[Work to complete]
Your answer must be every line below, repeated exactly.

[Entries supplied]
——————————

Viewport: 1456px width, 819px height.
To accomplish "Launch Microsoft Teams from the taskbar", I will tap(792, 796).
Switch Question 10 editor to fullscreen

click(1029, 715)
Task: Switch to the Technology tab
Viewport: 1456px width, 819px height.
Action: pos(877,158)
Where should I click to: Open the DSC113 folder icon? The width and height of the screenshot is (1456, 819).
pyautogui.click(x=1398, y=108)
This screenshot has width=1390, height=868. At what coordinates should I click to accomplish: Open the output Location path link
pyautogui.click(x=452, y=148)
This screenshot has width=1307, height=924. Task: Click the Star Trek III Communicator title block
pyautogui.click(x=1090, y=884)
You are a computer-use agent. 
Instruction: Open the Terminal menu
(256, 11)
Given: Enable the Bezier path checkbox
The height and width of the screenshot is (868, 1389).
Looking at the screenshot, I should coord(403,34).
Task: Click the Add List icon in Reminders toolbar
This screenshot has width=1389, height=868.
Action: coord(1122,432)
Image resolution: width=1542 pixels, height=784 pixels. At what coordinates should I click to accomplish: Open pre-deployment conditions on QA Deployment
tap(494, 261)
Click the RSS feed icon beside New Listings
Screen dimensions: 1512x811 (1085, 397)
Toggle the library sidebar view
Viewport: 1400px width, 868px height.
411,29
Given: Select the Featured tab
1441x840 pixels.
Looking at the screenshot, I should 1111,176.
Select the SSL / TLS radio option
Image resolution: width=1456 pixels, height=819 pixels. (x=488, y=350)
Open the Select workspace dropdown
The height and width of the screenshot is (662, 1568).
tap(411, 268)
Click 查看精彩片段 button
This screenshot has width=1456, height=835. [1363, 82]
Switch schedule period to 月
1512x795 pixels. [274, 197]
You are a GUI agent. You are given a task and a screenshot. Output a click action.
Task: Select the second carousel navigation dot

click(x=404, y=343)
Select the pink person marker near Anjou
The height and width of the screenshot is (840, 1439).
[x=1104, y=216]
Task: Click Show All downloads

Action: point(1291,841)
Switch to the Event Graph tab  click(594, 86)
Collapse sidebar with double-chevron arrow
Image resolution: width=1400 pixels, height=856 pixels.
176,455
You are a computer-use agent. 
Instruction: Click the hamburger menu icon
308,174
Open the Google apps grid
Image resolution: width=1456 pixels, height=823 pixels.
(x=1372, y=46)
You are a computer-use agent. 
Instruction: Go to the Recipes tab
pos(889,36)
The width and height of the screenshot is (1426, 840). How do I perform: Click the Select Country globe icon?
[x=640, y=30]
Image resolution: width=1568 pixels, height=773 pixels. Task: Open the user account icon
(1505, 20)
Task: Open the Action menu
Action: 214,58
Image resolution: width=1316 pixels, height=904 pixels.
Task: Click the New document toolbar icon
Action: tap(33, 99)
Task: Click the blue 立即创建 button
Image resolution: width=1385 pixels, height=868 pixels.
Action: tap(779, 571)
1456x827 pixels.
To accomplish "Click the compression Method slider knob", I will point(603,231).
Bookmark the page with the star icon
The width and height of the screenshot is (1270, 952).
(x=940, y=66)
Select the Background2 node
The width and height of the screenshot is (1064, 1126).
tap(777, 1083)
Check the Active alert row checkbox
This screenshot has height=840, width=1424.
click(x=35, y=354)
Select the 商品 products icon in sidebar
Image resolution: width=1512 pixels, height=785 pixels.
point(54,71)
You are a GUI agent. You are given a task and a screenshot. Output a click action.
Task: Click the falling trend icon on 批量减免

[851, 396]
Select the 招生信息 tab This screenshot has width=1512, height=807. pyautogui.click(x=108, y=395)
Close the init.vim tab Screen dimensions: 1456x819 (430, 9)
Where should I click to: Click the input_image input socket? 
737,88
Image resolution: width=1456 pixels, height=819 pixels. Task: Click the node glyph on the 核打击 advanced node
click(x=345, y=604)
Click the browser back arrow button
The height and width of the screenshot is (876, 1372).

——————————

[Answer space]
Viewport: 1456px width, 819px height.
To accomplish "Launch Microsoft Teams from the taskbar", I will tap(792, 796).
Switch Question 10 editor to fullscreen

click(1029, 715)
Task: Switch to the Technology tab
Viewport: 1456px width, 819px height.
Action: pos(877,158)
Where should I click to: Open the DSC113 folder icon? The width and height of the screenshot is (1456, 819).
pyautogui.click(x=1398, y=108)
This screenshot has width=1390, height=868. At what coordinates should I click to accomplish: Open the output Location path link
pyautogui.click(x=452, y=148)
This screenshot has width=1307, height=924. Task: Click the Star Trek III Communicator title block
pyautogui.click(x=1090, y=884)
You are a computer-use agent. 
Instruction: Open the Terminal menu
(256, 11)
Given: Enable the Bezier path checkbox
The height and width of the screenshot is (868, 1389).
Looking at the screenshot, I should coord(403,34).
Task: Click the Add List icon in Reminders toolbar
This screenshot has width=1389, height=868.
Action: coord(1122,432)
Image resolution: width=1542 pixels, height=784 pixels. At what coordinates should I click to accomplish: Open pre-deployment conditions on QA Deployment
tap(494, 261)
Click the RSS feed icon beside New Listings
Screen dimensions: 1512x811 (1085, 397)
Toggle the library sidebar view
Viewport: 1400px width, 868px height.
411,29
Given: Select the Featured tab
1441x840 pixels.
Looking at the screenshot, I should 1111,176.
Select the SSL / TLS radio option
Image resolution: width=1456 pixels, height=819 pixels. (x=488, y=350)
Open the Select workspace dropdown
The height and width of the screenshot is (662, 1568).
tap(411, 268)
Click 查看精彩片段 button
This screenshot has width=1456, height=835. [1363, 82]
Switch schedule period to 月
1512x795 pixels. [274, 197]
You are a GUI agent. You are given a task and a screenshot. Output a click action.
Task: Select the second carousel navigation dot

click(x=404, y=343)
Select the pink person marker near Anjou
The height and width of the screenshot is (840, 1439).
[x=1104, y=216]
Task: Click Show All downloads

Action: point(1291,841)
Switch to the Event Graph tab  click(594, 86)
Collapse sidebar with double-chevron arrow
Image resolution: width=1400 pixels, height=856 pixels.
176,455
You are a computer-use agent. 
Instruction: Click the hamburger menu icon
308,174
Open the Google apps grid
Image resolution: width=1456 pixels, height=823 pixels.
(x=1372, y=46)
You are a computer-use agent. 
Instruction: Go to the Recipes tab
pos(889,36)
The width and height of the screenshot is (1426, 840). How do I perform: Click the Select Country globe icon?
[x=640, y=30]
Image resolution: width=1568 pixels, height=773 pixels. Task: Open the user account icon
(1505, 20)
Task: Open the Action menu
Action: 214,58
Image resolution: width=1316 pixels, height=904 pixels.
Task: Click the New document toolbar icon
Action: tap(33, 99)
Task: Click the blue 立即创建 button
Image resolution: width=1385 pixels, height=868 pixels.
Action: tap(779, 571)
1456x827 pixels.
To accomplish "Click the compression Method slider knob", I will point(603,231).
Bookmark the page with the star icon
The width and height of the screenshot is (1270, 952).
(x=940, y=66)
Select the Background2 node
The width and height of the screenshot is (1064, 1126).
tap(777, 1083)
Check the Active alert row checkbox
This screenshot has height=840, width=1424.
click(x=35, y=354)
Select the 商品 products icon in sidebar
Image resolution: width=1512 pixels, height=785 pixels.
point(54,71)
You are a GUI agent. You are given a task and a screenshot. Output a click action.
Task: Click the falling trend icon on 批量减免

[851, 396]
Select the 招生信息 tab This screenshot has width=1512, height=807. pyautogui.click(x=108, y=395)
Close the init.vim tab Screen dimensions: 1456x819 (430, 9)
Where should I click to: Click the input_image input socket? 
737,88
Image resolution: width=1456 pixels, height=819 pixels. Task: Click the node glyph on the 核打击 advanced node
click(x=345, y=604)
Click the browser back arrow button
The height and width of the screenshot is (876, 1372).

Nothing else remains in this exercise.